Following the Silk Road from east to west through Gansu, the first recommended stop is actually a natural, rather than man-made phenomenon, but no less impressive for it. The place in question is Zhangye Danxia National Geopark, home to an extraordinary landscape of vividly striped hills known as the Rainbow Mountains and formed by different layers of colourful sediment that have been bent into dramatic vertical stripes by seismic activity over millions of years. It's the sort of spectacular landscape that would be an Instagram smash hit if it was somewhere more accessible.
One step further west, where the Taklamakan Desert (meaning 'those who go in, never come out') begins in earnest, sits Jiayuguan, home to the crowd-free westernmost section of the Great Wall of China in an area that's home to genuine desert, towering sand dunes and Bactrian (two humped) camels. The Chinese believed that no marauding army from the north would dare try to circumvent Jiayuguan through such hostile desert and while much of the wall here has been almost over-repaired, you can still get a very real sense of what life must have been like for a garrison stationed at the far end of an empire.

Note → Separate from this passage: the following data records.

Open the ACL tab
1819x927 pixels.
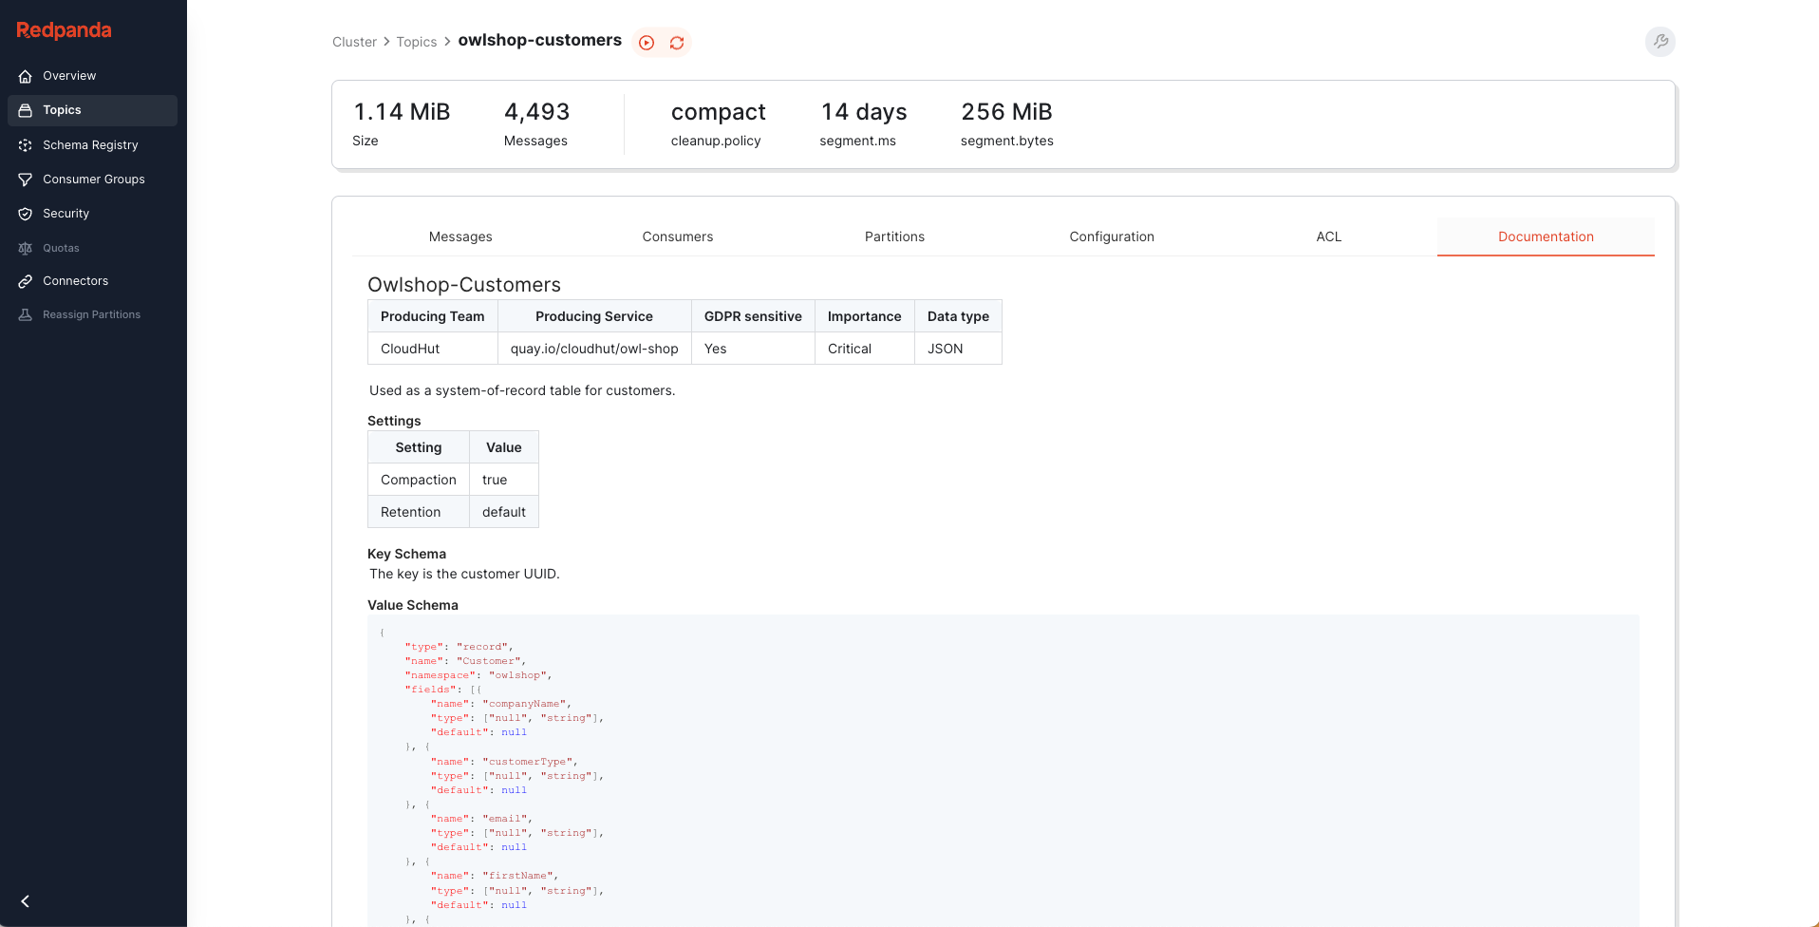(x=1328, y=236)
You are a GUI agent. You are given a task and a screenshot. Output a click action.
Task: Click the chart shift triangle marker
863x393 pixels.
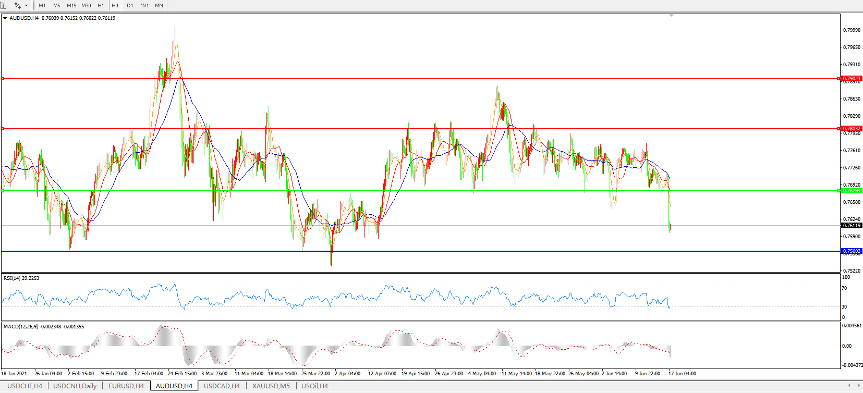671,16
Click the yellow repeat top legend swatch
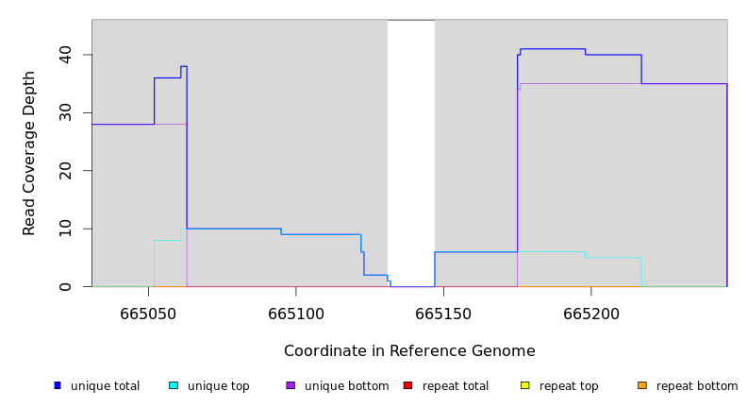 [525, 385]
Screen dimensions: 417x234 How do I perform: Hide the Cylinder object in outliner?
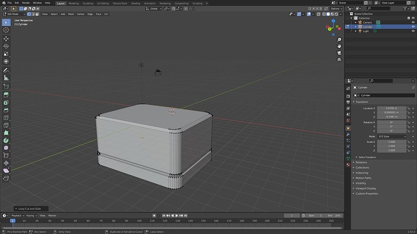coord(413,27)
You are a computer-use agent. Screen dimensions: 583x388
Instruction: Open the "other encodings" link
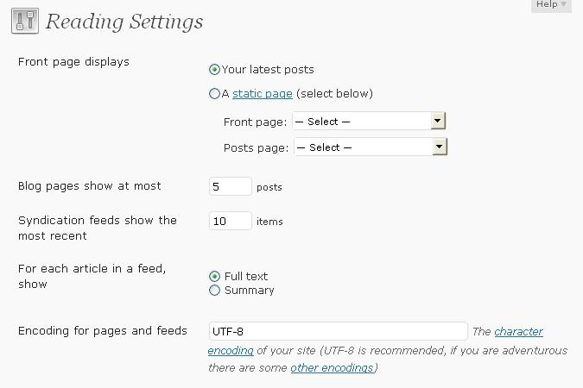332,368
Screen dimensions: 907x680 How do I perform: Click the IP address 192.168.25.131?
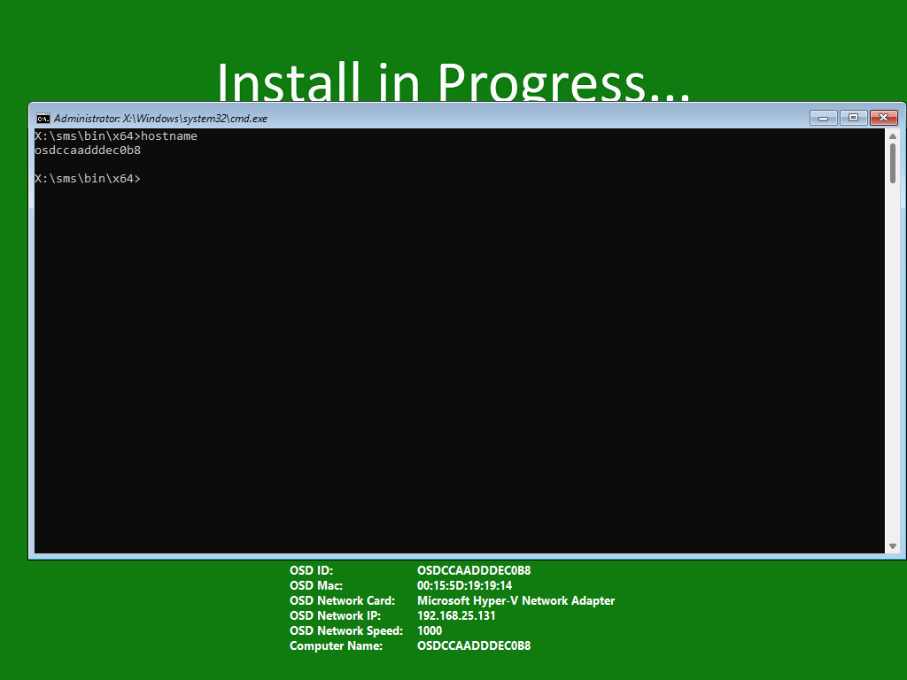click(456, 616)
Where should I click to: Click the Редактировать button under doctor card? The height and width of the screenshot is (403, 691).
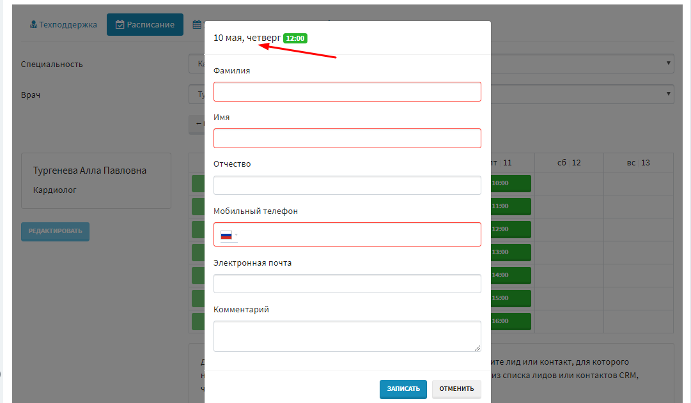tap(55, 231)
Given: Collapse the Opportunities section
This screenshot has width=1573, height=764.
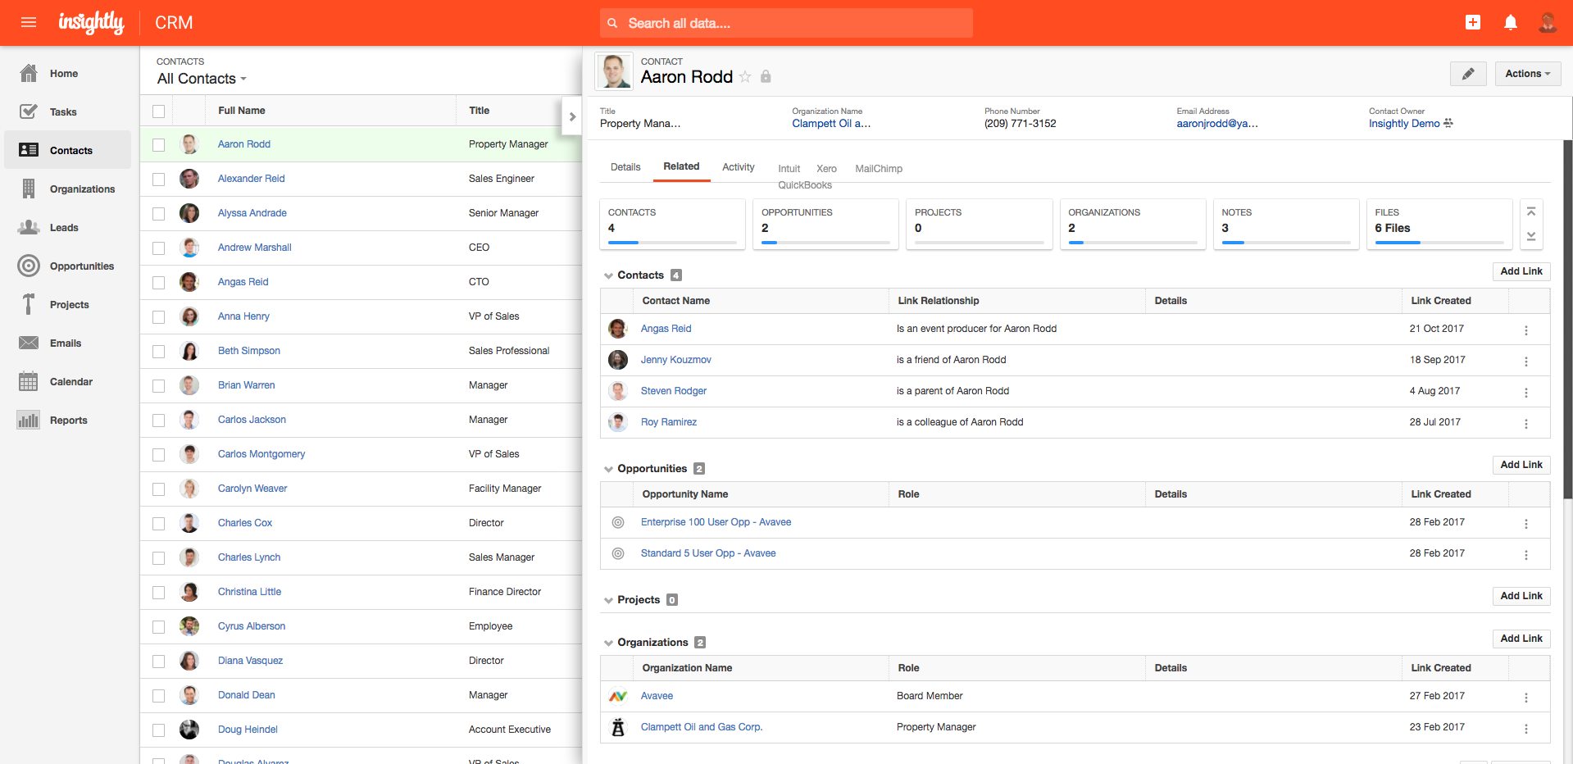Looking at the screenshot, I should click(x=607, y=468).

Next stop ought to be Dunhuang, at one time a major Silk Road hub that grew around an oasis in this desert landscape. The local cliffs are also home to a series of caves known as the Mogao Caves full of intricately painted Buddhas hewn from the rock across many centuries dating back to the 4th century AD. Some of the Buddhas are enormous, including one over 100ft tall, making it the third tallest Buddha in the world. The statues are fascinating representations of the transmission of ideas and religious beliefs along the Silk Route, and Dunhuang was an obvious place to make offerings to the gods before travellers heading west had to choose whether to go around the top or the bottom of the Taklamakan Desert.
Off the Silk Road entirely, and representing an entirely different civilisation, is another of Gansu's highlights: Xiahe. This picture perfect and living Tibetan Buddhist monastery town offers an insight into how the greater Tibetan empire must once have operated, and your guide can explain the basic tenets of a religion almost unchanged in over a millennium. Watching the novice monks spinning the monastery prayer wheels as they process around the site is a magical and meditative experience, as will be your entire stay in Gansu.